Top of DATA SECTION

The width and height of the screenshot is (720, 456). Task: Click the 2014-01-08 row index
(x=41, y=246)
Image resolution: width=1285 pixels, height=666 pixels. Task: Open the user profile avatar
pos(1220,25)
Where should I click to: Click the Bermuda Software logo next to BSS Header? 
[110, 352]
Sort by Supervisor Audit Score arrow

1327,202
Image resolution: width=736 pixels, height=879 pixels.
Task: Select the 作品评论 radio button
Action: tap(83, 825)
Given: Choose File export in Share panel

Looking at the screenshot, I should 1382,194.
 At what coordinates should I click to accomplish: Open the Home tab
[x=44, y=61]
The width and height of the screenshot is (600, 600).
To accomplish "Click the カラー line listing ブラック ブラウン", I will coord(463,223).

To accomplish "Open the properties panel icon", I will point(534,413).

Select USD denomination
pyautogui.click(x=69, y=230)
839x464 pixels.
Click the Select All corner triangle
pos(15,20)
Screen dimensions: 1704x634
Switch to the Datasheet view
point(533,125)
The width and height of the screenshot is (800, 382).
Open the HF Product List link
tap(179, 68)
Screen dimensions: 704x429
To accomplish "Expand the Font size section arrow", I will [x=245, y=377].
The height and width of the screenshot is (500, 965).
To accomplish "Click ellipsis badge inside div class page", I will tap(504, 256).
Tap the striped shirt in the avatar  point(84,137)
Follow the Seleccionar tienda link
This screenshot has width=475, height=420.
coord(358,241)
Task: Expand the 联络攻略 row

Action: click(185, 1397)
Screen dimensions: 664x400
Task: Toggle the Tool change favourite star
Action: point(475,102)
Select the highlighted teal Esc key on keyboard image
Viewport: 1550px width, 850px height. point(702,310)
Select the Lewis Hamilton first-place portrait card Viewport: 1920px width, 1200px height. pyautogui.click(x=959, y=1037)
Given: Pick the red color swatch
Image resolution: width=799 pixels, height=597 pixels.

Bottom of DATA SECTION

WHAT TO WORK ON
Each line, beginning at the one that contains "Tap the striped" and continuing through the end of the records, must be written out exactly, first and last included.

RESPONSE AREA
Tap the striped shirt in the avatar  point(84,137)
Follow the Seleccionar tienda link
This screenshot has width=475, height=420.
coord(358,241)
Task: Expand the 联络攻略 row

Action: click(185, 1397)
Screen dimensions: 664x400
Task: Toggle the Tool change favourite star
Action: point(475,102)
Select the highlighted teal Esc key on keyboard image
Viewport: 1550px width, 850px height. point(702,310)
Select the Lewis Hamilton first-place portrait card Viewport: 1920px width, 1200px height. pyautogui.click(x=959, y=1037)
Given: Pick the red color swatch
Image resolution: width=799 pixels, height=597 pixels.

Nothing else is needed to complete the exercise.